May 26th, 2011 - 1:20 pm ICT by IANS  

Faridabad, May 26 (IANS) A last ditch attempt to save the life of 20-year-old Rahul Raj by transporting him from Patna to a New Delhi hospital in a chartered air ambulance turned fateful for nine others. The single engine aircraft crashed on a house here Wednesday, killing Rahul and six others on board and three people on the ground.

At least 10 people, including two pilots, two doctors, one male nurse and a cousin of the patient, were killed when the small Pilatus PC-12 single-engined turbo-prop aircraft crashed on the roof of house number 1154 in the congested Parvatiya colony in Sector 22 of Faridabad, a crowded Delhi suburb.

Three women, who were sleeping on the roof of the house where the aircraft crashed, were also killed, police said here.

Those on the ill-fated flight included its two pilots, Manjeet Kataria and Harpreet Singh Sekhon, doctors Arshad and Rajesh Jain, male nurse Cyril and Rahul’s cousin Ratnesh, 24.

All the passengers on the aircraft, which eyewitnesses said had caught fire while in air, died instantly as it crashed from a height of 8,000 feet.

Sobhraj, owner of the house, lost his wife, daughter and daughter-in-law in the crash.

“I have lost all the women in my family. This included my wife Vedwati, daughter-in-law Rani and daughter Sarita,” a disconsolate Sobhraj said.

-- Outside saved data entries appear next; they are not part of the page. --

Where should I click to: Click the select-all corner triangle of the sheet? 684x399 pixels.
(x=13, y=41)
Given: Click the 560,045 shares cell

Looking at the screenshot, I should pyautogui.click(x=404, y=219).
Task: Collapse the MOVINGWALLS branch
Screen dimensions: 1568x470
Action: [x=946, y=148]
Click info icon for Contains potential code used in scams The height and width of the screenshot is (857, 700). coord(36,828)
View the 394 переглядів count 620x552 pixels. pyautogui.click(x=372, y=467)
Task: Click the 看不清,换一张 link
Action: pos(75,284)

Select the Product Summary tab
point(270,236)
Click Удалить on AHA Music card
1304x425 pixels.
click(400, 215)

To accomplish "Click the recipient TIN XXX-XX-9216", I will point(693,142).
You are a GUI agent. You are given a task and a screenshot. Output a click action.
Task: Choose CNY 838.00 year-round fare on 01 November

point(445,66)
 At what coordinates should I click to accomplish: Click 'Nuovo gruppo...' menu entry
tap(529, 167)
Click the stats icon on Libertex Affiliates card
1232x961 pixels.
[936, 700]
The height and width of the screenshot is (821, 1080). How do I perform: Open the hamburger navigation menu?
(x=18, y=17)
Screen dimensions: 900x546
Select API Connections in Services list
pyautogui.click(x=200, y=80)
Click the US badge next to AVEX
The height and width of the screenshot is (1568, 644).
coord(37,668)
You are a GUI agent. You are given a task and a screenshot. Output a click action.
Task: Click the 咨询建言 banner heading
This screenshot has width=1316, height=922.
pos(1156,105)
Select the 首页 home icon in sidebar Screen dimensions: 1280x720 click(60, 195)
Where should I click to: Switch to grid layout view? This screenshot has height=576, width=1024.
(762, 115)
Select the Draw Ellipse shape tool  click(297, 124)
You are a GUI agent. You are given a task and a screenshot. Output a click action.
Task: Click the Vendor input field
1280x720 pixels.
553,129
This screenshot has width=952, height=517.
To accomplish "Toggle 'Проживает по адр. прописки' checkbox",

The victims were sleeping on the roof as there was a power cut in the locality.

Rahul, who had a liver failure after suffering from acute jaundice, was referred by doctors at the Jagdish Memorial Hospital in Bihar’s capital Patna for immediate treatment at the Apollo Hospital in New Delhi.

The only son of a Bihar businessman, Rahul, who had slipped into coma Tuesday after his condition worsened, was to be air-lifted to New Delhi on the chartered air ambulance.

The air ambulance was hired at a cost of Rs.4,25,000 and the aircraft flew from New Delhi to bring the patient, who was put on a ventilator.

The initial rescue effort was by local residents, who helped pull out the victims from the aircraft and the house as the police and fire brigade took time in arriving at the spot in the congested locality. The fire engines could not reach close to the crash site.

The Directorate General of Civil Aviation (DGCA) has ordered a probe into the crash.

DGCA officials, who visited the spot Wednesday night, have asked local authorities not to let people anywhere near the crashed aircraft as it still contained some fuel and some of its parts were still burning.